Last week the British Vogue editor of 25 years standing, Alexandra Shulman, held her leaving party, which means the new editor is now incoming and, astonishingly, it is not me. The high-ups at the magazine’s publisher, Condé Nast, decided to go with Edward Enninful, an internationally respected fashion editor-stylist with an OBE, as opposed to someone who makes jokes about skinny jeans for a living. Imagine how hard they must be kicking themselves right now.
This is one of those pieces of news that both matters and doesn’t. It doesn’t matter in the sense that, of course, the vast majority of people in this country do not read Vogue, let alone know who its editor is. But it also matters, because Vogue – above the hundreds of other fashion magazines out there – remains a cultural bellwether. No one would have taken the slightest notice of The Devil Wears Prada if it had been set in a fictionalised version of, say, Harper’s Bazaar, instead of Vogue. When Theresa May was interviewed by US Vogue, British newspapers reported the story with a mix of mockery (the PM talking fashion? Pah!) and craven awe, as if the ultimate Mean Girl had taken note of the heretofore ignored school nerd. It is the one magazine even those who could not care less about fashion have heard of: if Jeremy Corbyn were asked to cite a style magazine, he would, after adjusting his cords and gazing around his allotment, undoubtedly name Vogue.
Given that the magazine’s entire raison d’être is to report on the temporal world of trends, it is ironic how fixed its own world view has been for so long. The different international versions of Vogue are often said to reflect their respective countries, but really they reflect their editors’ take on those countries. Shulman – a fairly posh woman – presented a fairly posh view of Britain in her magazine, so it will be interesting to learn how Enninful – a black man who emigrated from Ghana to Britain as a child – sees it.
Meanwhile, Vogue may have declined to make me editor but such is my generosity of spirit I am willing to share my thoughts on how the magazine should change. Buckle up, Edward Enninful: we have an expert in the house.
First, I don’t care how expensive the clothes are and I genuinely do not understand why people get so angry about this. It’s a fashion magazine showing the work of the most elite designers, not a catalogue from which people are forced by law to make purchases. Do these people go around the National Gallery and say, “Tchuh, sure, the paintings are nice, but they really should break up these Da Vincis with a couple of Athena posters for us, the Real People”? (Yes, I just compared Vogue to the National Gallery.
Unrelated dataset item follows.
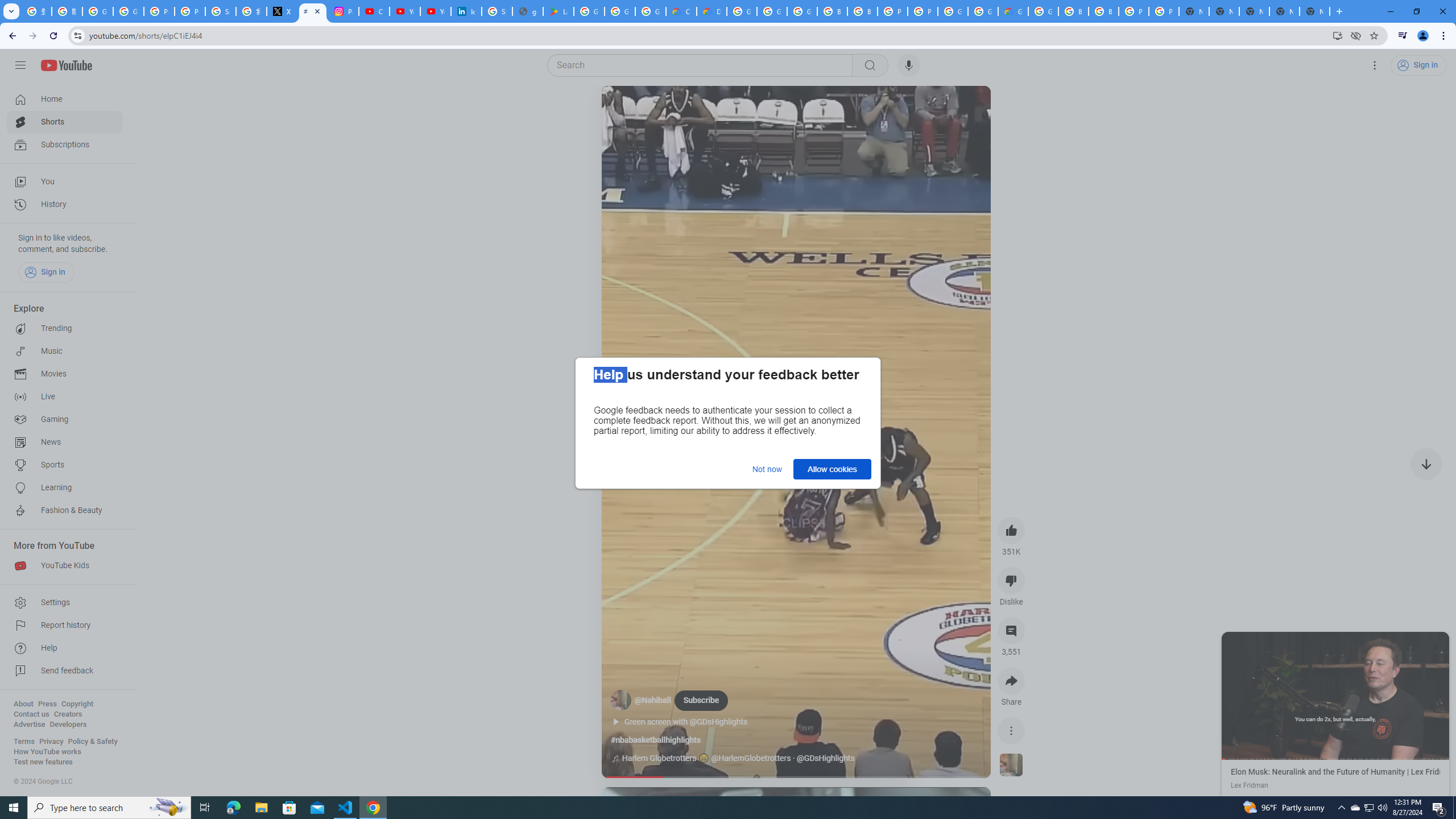 The image size is (1456, 819). I want to click on 'View 3,551 comments', so click(1011, 630).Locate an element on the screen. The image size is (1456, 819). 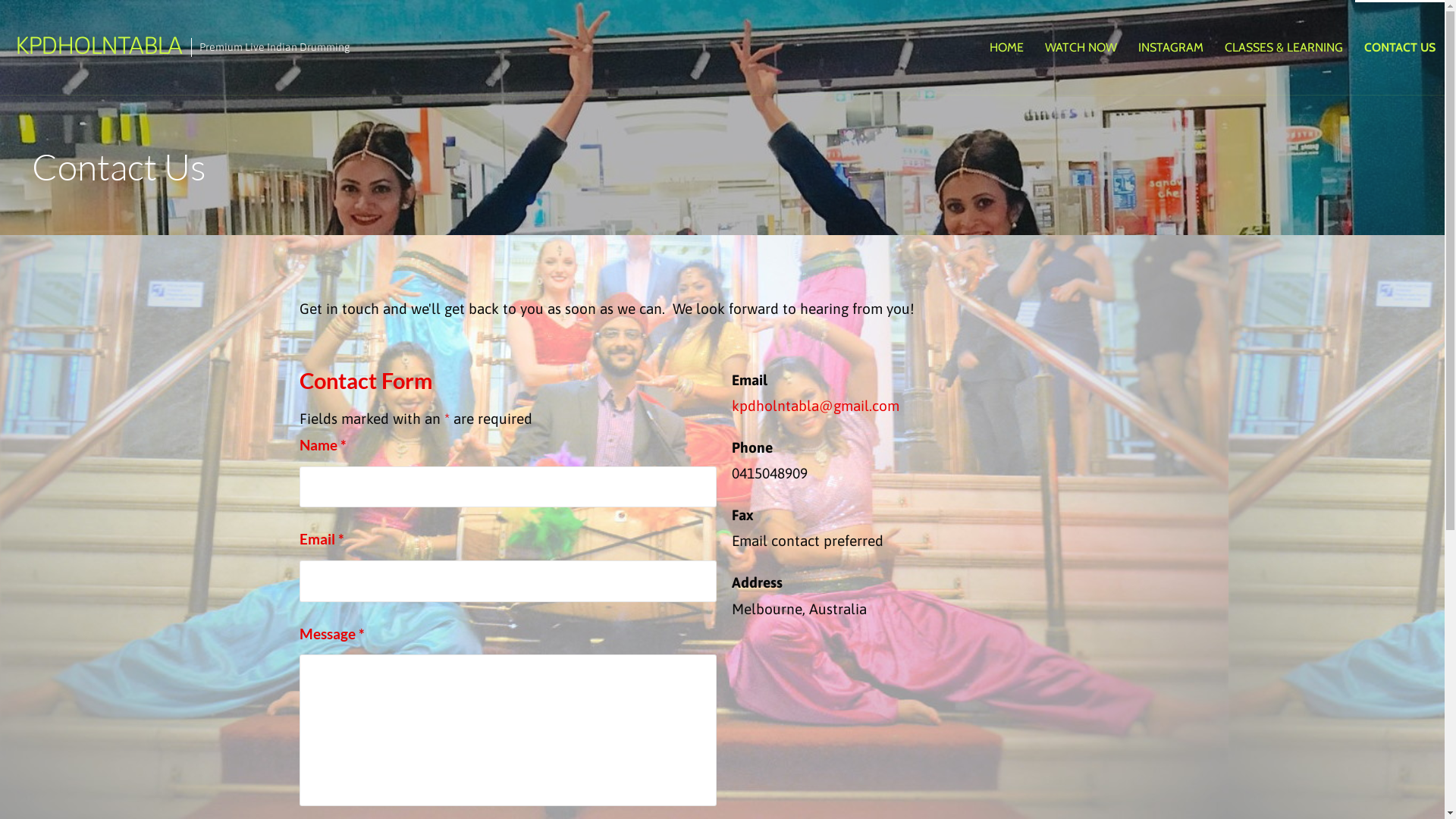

Deal with it.)
But I agree that fashion only matters if it reflects what people are actually feeling, thinking and, yes, wearing, and most people cannot afford to wear a £3,000 Stella McCartney jumpsuit. The most exciting designers – Nicolas Ghesquière, Riccardo Tisci and Marc Jacobs – get their best ideas from the trends people are coining on what is commonly referred to as “the streets”, and this is especially true in Britain. So instead of chucking in some token clothes from H&M and Zara as a sop to the aforementioned Real People, Vogue would feel more relevant if it captured those trends from the start, instead of waiting for a press release from Armani to tell them that biker boots are a Thing.
Second, rich people are not inherently interesting. I have no problem with Vogue presenting an aspirational world; to say it should do otherwise is like people saying the royal family needs to “modernise” – they’re not getting the point of the institution. But a kneejerk interest in rich people rarely works to Vogue’s benefit, as US Vogue’s glowing interviews with, say, Melania and Ivanka Trump and Asma al-Assad prove.
Finally, the models. Now, one thing you can say for sure about Enninful’s Vogue is it will be less white – he has been promoting models of colour his entire career. But they will almost certainly be as skinny as ever. I’ve written so much on this obviously insane subject before that I honestly feel I have run out of words. It’s like watching the Trump presidency: it’s so obviously wrong, and yet no one who can and should is willing to do anything about it.
But if anyone can, it’s Enninful. He has, more than almost anyone, challenged the fashion industry’s conservatism, championing difference since he was a teenage stylist. Chucking out this sick and tired convention would make British Vogue feel like a true representation of its country’s style. A lot more so, anyway, than simply rehashing another page of Kate Moss’s greatest fashion hits.